▶ What is required
Please repeat each line from the one holding "The image size is (1384, 868)." through the final line of the data, exactly as it stands, with no pictures.

▶ Given data
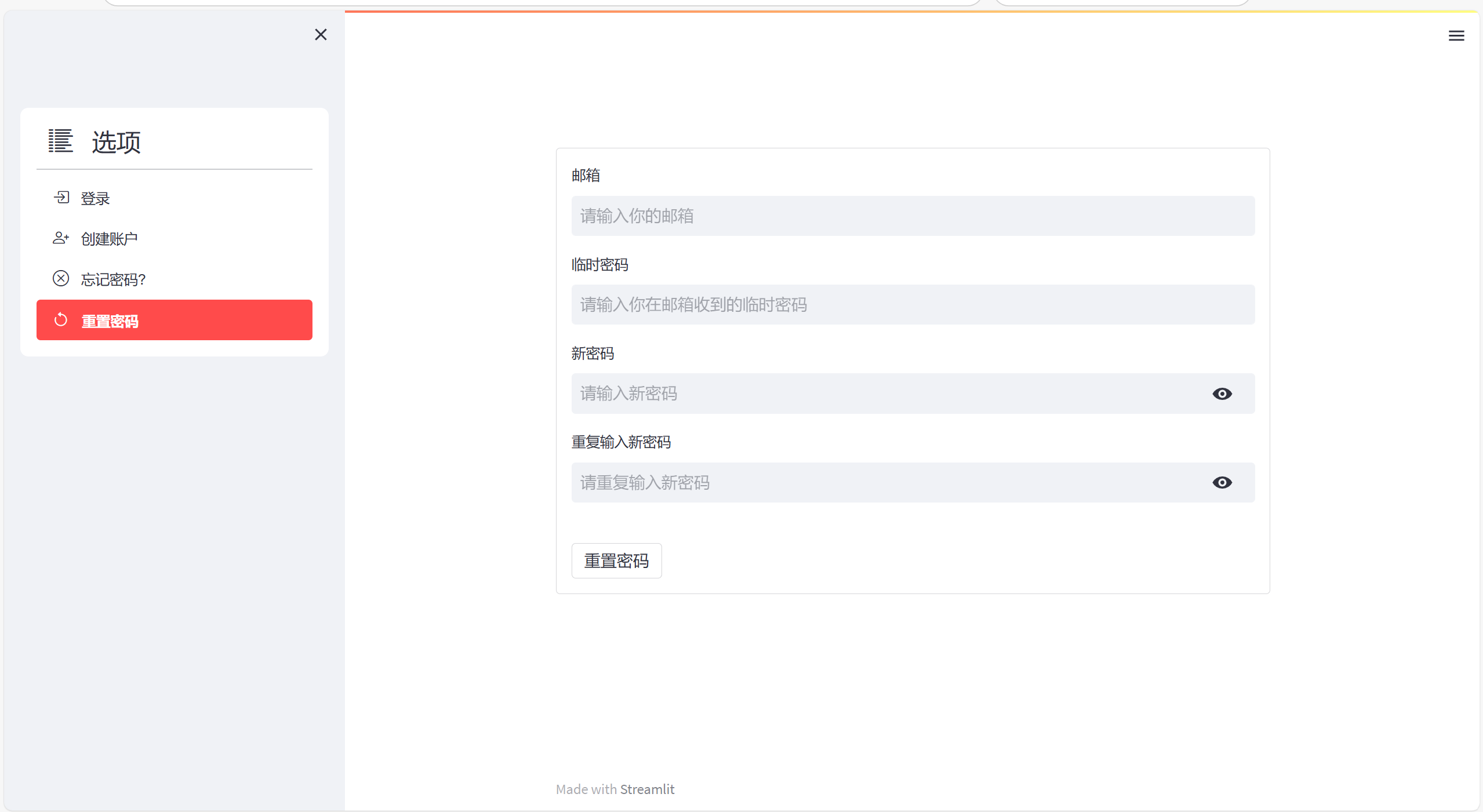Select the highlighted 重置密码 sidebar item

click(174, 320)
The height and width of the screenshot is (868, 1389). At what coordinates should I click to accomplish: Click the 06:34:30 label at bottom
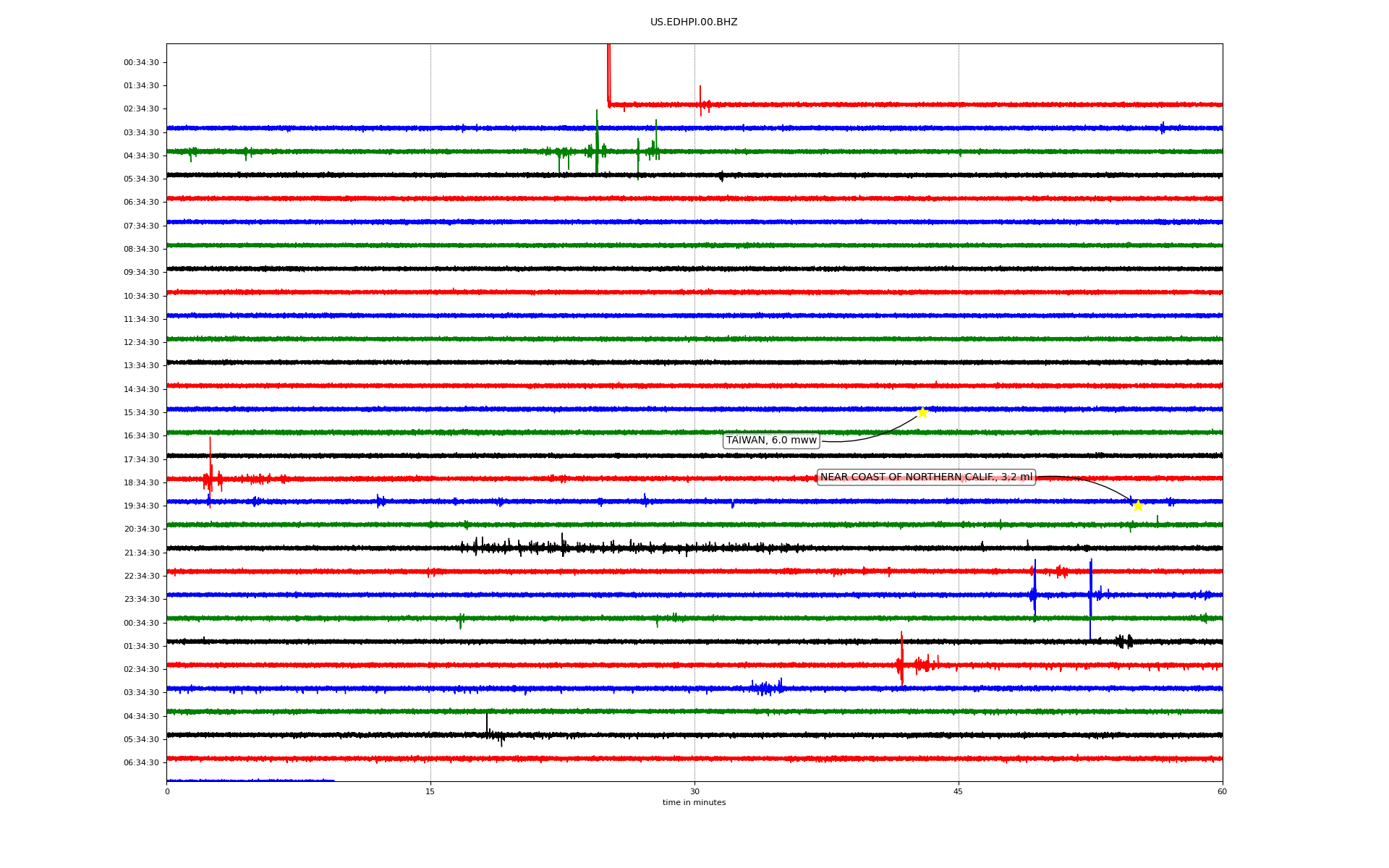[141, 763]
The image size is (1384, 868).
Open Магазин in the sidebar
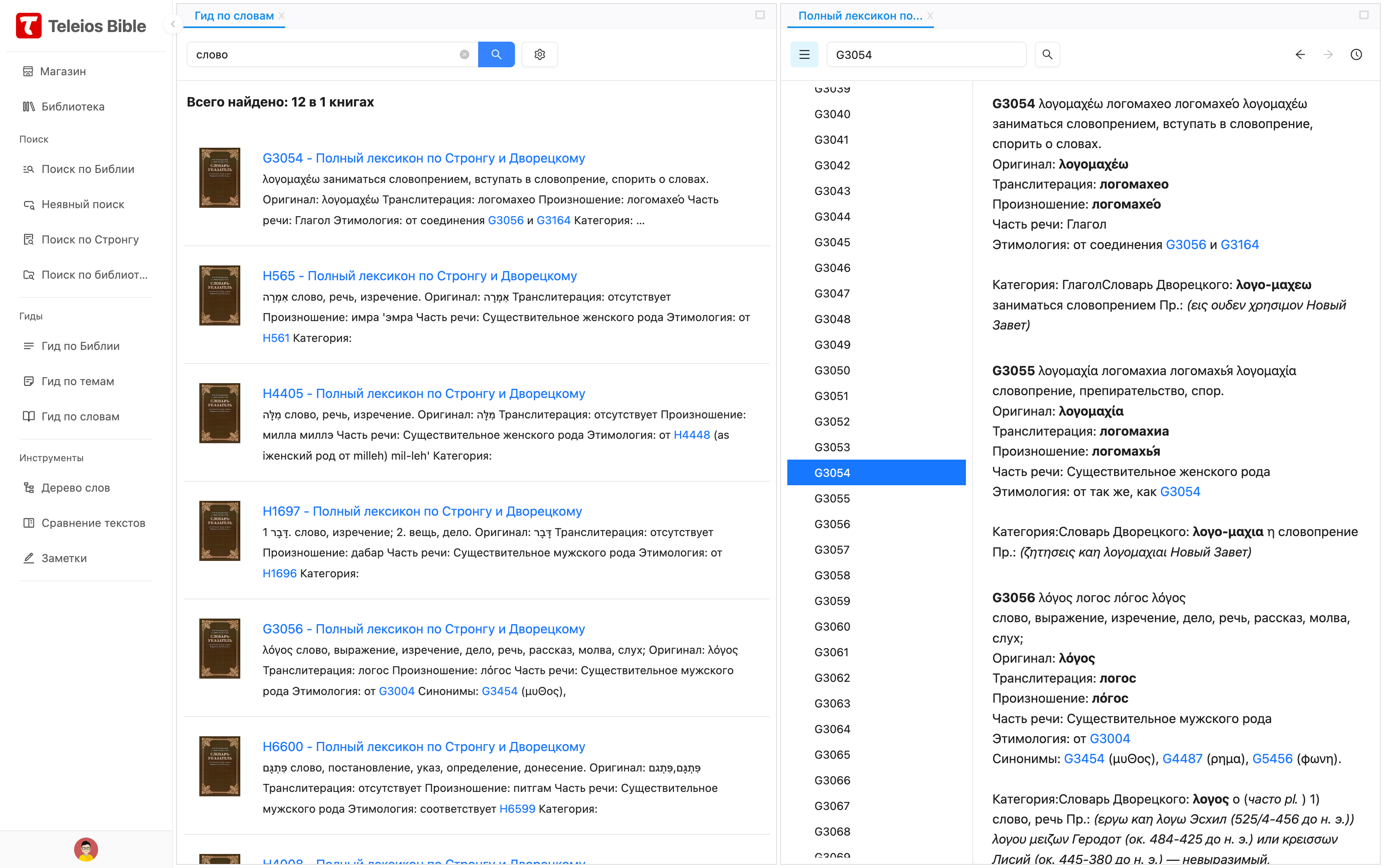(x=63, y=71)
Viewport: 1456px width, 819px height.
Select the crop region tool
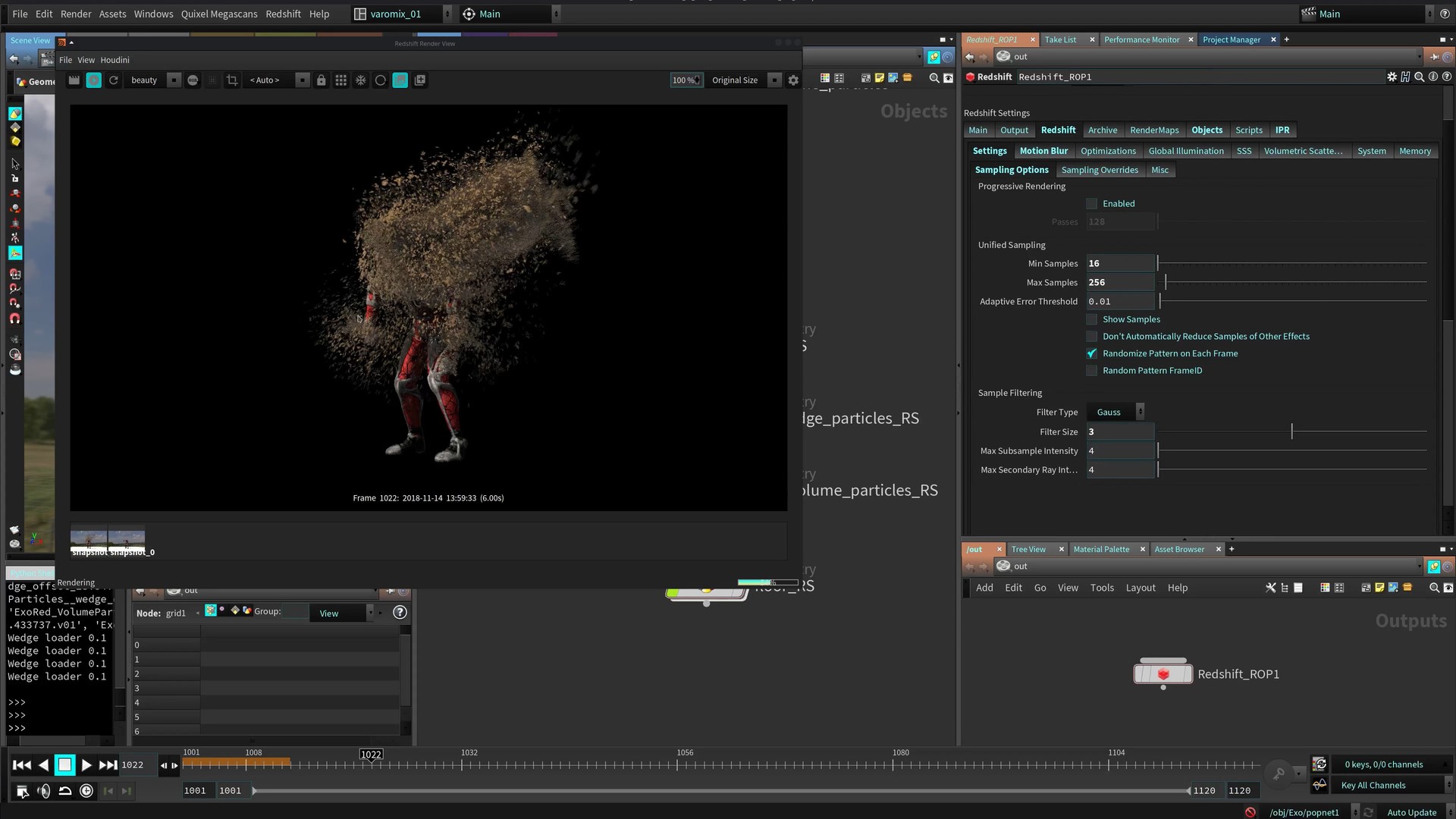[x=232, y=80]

▶ Result of this task
The image size is (1384, 868).
Open Магазин in the sidebar
(x=63, y=71)
Viewport: 1456px width, 819px height.
Select the crop region tool
[x=232, y=80]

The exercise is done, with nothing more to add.